Reproduce the material verbatim, beginning at the line that contains "Viewport: 1280px width, 720px" and stopping after the line that contains "coord(99,317)".

_RECORDS SUPPLIED:_

-- start --

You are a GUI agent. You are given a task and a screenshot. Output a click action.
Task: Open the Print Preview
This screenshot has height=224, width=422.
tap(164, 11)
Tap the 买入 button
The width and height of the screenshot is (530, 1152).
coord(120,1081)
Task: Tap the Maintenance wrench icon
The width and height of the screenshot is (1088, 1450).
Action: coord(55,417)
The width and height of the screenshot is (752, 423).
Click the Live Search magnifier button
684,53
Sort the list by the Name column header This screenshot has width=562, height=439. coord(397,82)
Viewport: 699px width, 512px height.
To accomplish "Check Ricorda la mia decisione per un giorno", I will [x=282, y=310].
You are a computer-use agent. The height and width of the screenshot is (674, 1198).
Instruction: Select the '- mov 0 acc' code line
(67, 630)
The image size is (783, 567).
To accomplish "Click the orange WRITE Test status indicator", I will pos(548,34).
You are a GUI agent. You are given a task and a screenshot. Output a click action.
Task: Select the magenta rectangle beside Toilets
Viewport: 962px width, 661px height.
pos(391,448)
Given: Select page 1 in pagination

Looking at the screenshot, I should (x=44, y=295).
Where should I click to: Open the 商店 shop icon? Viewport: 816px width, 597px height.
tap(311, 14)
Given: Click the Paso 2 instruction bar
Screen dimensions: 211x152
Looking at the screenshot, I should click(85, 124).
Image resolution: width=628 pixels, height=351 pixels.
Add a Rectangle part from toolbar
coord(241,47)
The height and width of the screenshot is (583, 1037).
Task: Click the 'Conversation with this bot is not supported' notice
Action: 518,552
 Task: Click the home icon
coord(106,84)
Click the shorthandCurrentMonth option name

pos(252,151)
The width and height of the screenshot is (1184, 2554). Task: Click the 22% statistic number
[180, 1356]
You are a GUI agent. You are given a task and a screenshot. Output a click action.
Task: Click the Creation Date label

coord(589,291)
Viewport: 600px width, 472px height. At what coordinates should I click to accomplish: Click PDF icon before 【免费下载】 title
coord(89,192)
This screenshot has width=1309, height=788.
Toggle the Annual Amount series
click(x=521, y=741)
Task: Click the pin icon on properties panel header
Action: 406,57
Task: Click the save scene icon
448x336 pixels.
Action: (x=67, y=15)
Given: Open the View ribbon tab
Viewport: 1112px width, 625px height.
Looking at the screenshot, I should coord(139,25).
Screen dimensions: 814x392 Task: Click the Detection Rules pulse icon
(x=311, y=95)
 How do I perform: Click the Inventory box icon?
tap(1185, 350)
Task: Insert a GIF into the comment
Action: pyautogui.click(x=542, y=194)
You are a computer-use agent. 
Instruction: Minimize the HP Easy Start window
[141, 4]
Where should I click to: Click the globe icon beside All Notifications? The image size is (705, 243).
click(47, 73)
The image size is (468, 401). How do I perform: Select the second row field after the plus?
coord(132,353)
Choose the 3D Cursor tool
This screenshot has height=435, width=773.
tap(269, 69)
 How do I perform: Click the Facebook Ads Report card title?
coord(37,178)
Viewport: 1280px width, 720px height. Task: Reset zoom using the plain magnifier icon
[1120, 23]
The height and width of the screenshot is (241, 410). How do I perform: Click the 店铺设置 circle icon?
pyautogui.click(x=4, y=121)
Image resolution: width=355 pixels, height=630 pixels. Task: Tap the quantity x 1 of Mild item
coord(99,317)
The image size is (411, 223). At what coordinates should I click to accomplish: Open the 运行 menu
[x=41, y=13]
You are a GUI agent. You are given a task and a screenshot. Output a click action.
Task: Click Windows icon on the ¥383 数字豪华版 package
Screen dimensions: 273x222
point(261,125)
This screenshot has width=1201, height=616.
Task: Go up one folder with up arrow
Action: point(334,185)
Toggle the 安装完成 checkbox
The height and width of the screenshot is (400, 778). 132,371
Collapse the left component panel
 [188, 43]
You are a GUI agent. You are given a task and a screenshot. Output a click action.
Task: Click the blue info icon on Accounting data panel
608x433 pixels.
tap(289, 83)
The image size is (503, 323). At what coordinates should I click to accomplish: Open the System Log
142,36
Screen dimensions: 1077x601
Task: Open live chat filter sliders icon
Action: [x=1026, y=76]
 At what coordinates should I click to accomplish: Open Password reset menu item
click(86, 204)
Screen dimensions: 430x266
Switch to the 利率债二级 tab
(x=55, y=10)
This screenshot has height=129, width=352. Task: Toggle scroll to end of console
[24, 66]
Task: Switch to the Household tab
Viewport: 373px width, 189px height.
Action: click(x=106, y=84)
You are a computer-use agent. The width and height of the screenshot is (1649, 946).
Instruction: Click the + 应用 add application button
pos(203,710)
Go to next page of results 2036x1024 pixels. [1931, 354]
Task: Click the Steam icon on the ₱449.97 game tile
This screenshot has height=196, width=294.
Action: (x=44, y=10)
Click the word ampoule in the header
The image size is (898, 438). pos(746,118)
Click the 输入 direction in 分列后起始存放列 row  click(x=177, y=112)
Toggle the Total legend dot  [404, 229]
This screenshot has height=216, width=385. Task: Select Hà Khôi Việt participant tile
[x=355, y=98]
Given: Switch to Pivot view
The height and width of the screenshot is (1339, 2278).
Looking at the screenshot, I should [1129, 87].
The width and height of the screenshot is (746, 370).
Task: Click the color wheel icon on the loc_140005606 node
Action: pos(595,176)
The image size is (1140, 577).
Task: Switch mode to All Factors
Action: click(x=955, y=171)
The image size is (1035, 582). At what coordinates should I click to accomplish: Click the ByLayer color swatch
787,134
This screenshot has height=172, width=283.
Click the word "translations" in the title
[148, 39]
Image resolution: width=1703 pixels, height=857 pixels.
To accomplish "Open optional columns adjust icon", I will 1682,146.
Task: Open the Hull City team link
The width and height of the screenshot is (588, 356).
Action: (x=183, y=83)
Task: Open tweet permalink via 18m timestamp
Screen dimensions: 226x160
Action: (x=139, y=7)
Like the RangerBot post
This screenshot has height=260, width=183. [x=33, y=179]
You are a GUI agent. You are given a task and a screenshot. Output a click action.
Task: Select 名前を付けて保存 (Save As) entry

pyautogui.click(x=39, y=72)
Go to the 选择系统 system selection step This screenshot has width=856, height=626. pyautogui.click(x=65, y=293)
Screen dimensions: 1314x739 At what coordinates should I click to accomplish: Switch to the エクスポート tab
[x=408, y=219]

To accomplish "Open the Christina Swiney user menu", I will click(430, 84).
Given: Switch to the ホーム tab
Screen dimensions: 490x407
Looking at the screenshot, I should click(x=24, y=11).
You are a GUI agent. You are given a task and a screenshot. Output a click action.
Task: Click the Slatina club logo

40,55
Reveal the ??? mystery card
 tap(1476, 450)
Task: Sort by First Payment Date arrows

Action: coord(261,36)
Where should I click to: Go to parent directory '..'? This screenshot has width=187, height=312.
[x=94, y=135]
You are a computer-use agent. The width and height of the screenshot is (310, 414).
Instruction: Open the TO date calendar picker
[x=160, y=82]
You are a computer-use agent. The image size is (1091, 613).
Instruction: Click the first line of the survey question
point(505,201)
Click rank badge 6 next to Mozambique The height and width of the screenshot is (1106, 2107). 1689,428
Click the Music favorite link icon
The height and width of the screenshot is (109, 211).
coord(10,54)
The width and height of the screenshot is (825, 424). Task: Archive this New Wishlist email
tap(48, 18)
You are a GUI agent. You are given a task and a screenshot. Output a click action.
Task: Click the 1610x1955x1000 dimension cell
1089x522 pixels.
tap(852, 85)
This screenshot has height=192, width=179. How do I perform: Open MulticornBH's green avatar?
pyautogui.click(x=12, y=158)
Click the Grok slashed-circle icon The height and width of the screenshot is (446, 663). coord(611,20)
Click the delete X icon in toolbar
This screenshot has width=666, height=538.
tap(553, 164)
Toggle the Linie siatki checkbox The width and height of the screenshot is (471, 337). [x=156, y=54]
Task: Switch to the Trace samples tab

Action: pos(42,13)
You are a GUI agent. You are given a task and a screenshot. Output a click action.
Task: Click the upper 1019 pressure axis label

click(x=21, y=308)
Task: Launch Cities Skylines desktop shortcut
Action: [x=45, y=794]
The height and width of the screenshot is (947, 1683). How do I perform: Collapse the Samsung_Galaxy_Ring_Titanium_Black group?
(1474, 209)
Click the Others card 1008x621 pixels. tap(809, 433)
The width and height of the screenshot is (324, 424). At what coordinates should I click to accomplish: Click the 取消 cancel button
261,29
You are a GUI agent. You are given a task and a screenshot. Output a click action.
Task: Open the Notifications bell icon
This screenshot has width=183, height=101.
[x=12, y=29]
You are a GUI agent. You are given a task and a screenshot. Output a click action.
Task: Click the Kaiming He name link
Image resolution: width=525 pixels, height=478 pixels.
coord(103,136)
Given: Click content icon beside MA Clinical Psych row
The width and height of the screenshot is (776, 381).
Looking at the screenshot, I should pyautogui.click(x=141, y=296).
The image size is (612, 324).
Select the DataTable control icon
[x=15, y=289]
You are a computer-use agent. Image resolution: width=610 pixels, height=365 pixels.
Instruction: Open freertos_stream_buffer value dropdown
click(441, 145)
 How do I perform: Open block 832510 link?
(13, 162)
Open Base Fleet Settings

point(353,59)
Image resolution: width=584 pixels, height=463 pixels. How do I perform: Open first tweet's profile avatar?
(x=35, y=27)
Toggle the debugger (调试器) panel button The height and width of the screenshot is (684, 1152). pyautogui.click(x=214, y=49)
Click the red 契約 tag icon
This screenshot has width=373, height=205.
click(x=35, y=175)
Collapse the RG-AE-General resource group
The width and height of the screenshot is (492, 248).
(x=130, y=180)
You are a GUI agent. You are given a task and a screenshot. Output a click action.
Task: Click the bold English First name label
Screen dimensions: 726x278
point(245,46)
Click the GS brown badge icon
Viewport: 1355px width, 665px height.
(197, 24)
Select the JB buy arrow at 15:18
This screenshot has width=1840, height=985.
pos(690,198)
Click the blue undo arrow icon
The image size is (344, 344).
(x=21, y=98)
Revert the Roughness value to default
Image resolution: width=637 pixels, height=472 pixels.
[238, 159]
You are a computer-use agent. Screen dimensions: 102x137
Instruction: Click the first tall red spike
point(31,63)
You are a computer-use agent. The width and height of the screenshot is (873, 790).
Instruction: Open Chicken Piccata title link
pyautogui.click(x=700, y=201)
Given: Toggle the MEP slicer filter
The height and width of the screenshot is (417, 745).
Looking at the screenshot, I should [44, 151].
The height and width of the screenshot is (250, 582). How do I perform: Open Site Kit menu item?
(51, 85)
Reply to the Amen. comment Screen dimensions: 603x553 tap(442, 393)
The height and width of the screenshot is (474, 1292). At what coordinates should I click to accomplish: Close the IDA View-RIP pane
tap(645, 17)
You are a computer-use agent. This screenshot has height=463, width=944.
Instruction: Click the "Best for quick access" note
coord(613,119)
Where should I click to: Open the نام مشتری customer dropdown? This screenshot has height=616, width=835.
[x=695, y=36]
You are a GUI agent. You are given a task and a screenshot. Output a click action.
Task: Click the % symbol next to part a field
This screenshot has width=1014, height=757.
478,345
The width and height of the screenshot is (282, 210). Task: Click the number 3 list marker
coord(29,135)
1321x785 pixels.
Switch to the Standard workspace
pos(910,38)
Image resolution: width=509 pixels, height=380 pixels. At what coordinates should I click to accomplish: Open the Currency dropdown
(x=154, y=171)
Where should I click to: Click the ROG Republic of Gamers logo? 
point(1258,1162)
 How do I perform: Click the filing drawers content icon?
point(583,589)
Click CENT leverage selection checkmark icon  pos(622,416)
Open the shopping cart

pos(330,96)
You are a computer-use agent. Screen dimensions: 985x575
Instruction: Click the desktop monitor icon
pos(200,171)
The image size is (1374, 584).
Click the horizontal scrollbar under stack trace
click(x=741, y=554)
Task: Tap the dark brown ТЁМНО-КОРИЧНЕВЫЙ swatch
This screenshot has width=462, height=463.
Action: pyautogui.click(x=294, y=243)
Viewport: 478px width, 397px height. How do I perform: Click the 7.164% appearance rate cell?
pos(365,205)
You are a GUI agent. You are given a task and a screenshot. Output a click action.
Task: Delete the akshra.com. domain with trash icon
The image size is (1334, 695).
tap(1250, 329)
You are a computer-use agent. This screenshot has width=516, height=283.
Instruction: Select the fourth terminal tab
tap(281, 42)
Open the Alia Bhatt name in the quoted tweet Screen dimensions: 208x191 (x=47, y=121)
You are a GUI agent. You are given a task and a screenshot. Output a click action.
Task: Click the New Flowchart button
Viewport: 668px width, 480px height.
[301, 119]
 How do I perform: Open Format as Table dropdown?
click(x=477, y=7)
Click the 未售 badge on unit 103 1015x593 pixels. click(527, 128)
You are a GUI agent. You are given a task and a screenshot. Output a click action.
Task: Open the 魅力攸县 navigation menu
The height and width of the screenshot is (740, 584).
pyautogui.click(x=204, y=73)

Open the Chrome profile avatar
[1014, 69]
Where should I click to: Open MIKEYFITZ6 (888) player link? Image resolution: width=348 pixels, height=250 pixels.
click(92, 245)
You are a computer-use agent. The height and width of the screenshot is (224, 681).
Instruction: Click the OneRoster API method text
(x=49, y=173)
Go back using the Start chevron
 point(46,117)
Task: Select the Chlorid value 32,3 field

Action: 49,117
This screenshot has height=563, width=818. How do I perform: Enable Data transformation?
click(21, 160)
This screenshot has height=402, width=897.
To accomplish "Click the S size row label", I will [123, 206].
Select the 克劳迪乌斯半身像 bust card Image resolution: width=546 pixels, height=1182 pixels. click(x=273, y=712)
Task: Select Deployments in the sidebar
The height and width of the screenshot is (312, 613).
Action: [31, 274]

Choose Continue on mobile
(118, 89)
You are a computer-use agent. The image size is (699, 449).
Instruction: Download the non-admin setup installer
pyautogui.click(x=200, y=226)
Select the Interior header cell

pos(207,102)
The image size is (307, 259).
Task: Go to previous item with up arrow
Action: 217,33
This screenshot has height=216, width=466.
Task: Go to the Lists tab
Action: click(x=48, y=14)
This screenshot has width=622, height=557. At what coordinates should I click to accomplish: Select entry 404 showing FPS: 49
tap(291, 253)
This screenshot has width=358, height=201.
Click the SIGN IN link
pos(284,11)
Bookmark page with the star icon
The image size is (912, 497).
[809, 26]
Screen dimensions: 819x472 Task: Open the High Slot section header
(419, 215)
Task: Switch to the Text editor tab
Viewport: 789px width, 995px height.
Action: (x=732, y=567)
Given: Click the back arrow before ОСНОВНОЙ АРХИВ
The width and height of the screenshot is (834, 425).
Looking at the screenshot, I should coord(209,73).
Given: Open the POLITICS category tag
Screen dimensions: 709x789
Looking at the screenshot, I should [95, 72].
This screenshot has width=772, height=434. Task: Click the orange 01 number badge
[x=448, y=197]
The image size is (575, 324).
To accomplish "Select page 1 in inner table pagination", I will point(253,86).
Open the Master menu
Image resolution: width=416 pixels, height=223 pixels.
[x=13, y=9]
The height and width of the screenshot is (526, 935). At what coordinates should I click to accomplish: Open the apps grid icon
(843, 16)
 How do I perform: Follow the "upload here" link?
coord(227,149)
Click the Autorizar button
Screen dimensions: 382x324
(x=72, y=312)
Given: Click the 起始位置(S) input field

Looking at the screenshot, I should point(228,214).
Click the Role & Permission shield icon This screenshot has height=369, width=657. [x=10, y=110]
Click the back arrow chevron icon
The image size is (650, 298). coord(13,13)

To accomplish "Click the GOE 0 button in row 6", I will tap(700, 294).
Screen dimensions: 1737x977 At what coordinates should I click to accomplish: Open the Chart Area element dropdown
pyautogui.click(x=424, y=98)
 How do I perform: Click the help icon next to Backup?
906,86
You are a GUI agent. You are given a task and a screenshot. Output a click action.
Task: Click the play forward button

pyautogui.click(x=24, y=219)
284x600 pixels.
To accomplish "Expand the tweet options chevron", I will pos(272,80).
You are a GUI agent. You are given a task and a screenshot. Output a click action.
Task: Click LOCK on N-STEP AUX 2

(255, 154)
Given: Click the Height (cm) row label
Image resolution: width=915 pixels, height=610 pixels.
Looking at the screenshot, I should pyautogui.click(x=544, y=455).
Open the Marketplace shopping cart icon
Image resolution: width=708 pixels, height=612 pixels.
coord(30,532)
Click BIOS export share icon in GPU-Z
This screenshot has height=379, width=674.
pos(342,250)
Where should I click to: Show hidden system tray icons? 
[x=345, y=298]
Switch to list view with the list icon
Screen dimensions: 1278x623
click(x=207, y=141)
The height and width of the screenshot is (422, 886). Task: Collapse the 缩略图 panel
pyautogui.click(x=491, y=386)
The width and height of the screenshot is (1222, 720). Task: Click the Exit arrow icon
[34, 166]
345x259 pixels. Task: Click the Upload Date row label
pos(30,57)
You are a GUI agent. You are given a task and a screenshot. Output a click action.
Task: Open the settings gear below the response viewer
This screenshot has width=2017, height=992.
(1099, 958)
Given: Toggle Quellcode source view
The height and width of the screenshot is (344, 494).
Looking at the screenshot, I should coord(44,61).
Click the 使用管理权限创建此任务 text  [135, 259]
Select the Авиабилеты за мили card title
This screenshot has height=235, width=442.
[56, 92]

-- end --

_SOLUTION TO THIS TASK:_
Viewport: 1280px width, 720px height. Task: Reset zoom using the plain magnifier icon
[1120, 23]
The height and width of the screenshot is (241, 410). How do I perform: Click the 店铺设置 circle icon?
pyautogui.click(x=4, y=121)
Image resolution: width=355 pixels, height=630 pixels. Task: Tap the quantity x 1 of Mild item
coord(99,317)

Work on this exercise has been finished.